Она тоже засмеялась, чуть слышно, горько.
– Это – по привычке.
– Довольно странная привычка, – сказал Сомс тоже с горечью. – Закройте окно!
Она закрыла и снова села в кресло. В ней появилась какая-то сила, в этой женщине – в этой… его жене! Вот она сидит здесь, словно одетая броней, и он чувствует, как от нее исходит эта сила. И как-то почти бессознательно он встал и подошел ближе, – ему хотелось видеть выражение ее лица. Ее глаза не опустились и встретили его взгляд. Боже! Какие они ясные и какие темно-темно-карие на этой белой коже, под этими волосами цвета жженого янтаря! И какие белые плечи! Вот странное чувство! Ведь он должен был бы ненавидеть ее!
– Лучше было бы все-таки не скрывать от меня, – сказал он. – В ваших же интересах быть свободной не меньше, чем в моих. А та старая история уж слишком стара.
– Я уже сказала вам.
– Вы хотите сказать, что у вас ничего не было – никого?
– Никого. Поищите в вашей собственной жизни.
Уязвленный этой репликой, Сомс сделал несколько шагов по комнате к роялю и обратно к камину и стал ходить взад и вперед, как бывало в прежние дни в их гостиной, когда ему становилось невмоготу.
– Нет, это не годится, – сказал он. – Вы меня бросили. Простая справедливость требует, чтобы вы…
Он увидел, как она пожала этими своими белыми плечами, услышал, как она прошептала:
– Да. Так почему же вы не развелись со мной тогда? Не все ли мне было равно?
Он остановился и внимательно, с каким-то любопытством посмотрел на нее. Что она делает на белом свете, если она правда живет совершенно одна? А почему он не развелся с ней? Прежнее чувство, что она никогда не понимала его, никогда не отдавала ему должного, охватило его, пока он стоял и смотрел на нее.
– Почему вы не могли быть мне хорошей женой?
– Да, это было преступлением выйти за вас замуж. Я поплатилась за это. Вы, может быть, найдете какой-нибудь выход. Можете не щадить моего имени, мне нечего терять. А теперь, я думаю, вам лучше уйти.

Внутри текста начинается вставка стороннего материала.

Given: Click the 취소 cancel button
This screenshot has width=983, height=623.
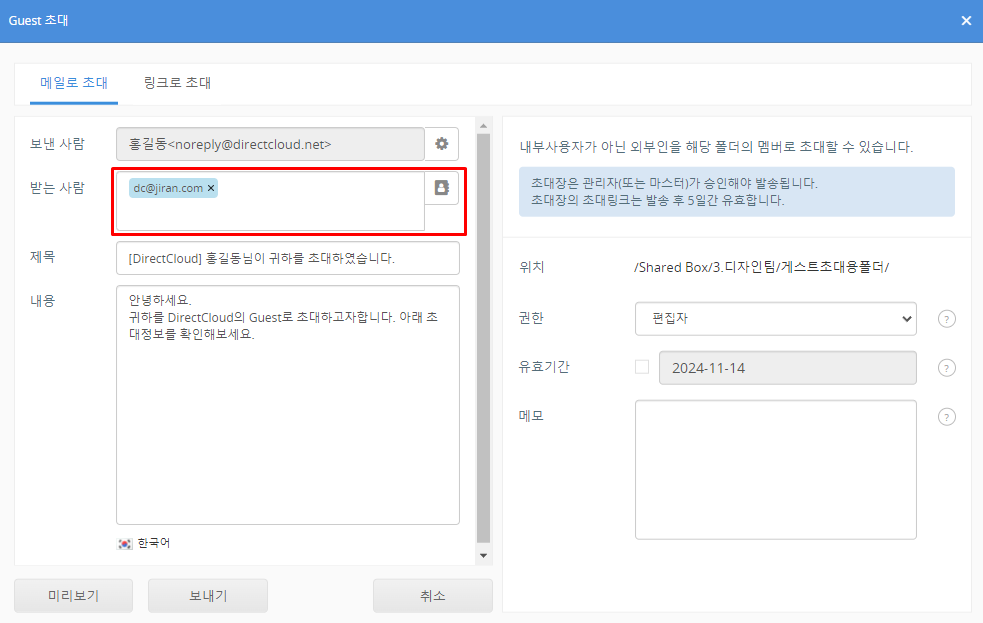Looking at the screenshot, I should (432, 596).
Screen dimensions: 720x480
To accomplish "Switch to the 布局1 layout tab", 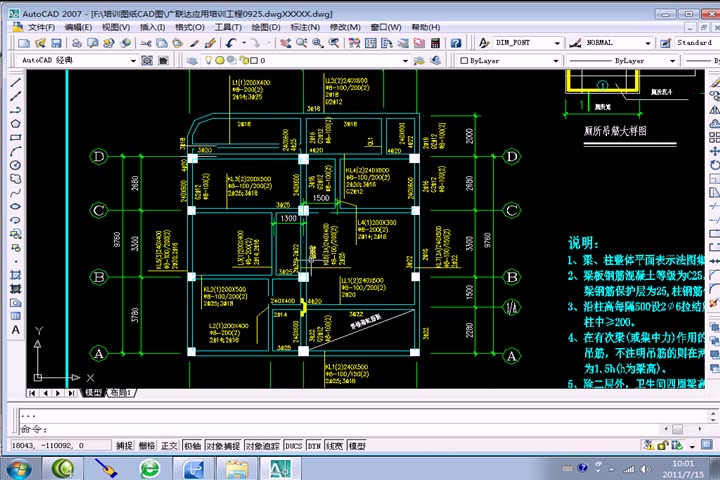I will click(121, 393).
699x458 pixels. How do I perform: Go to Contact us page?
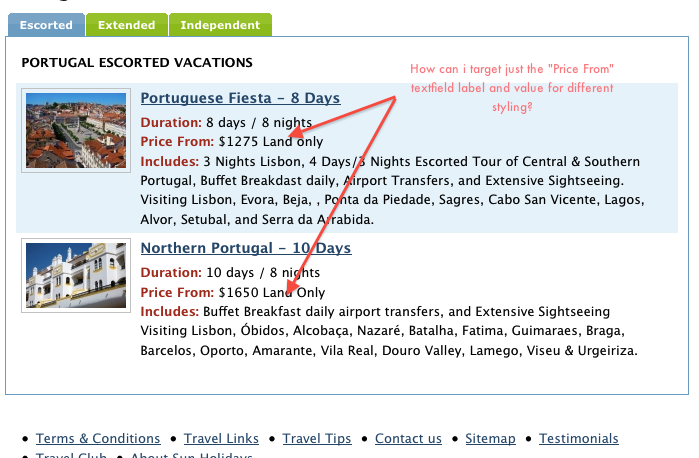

Чувство, что он потерпел поражение, что у него отняли все его оправдания, и еще что-то, но что, он и сам не мог себе объяснить, пронзило Сомса, словно дыхание холодного тумана. Машинально он потянулся и взял с камина маленькую фарфоровую вазочку, повертел ее и сказал:
– Лоустофт. Где это вы достали? Я купил такую же под пару этой у Джобсона.
И, охваченный внезапными воспоминаниями о том, как много лет назад он и она вместе покупали фарфор, он стоял и смотрел на вазочку, словно в ней заключалось все его прошлое. Ее голос вывел его из забытья.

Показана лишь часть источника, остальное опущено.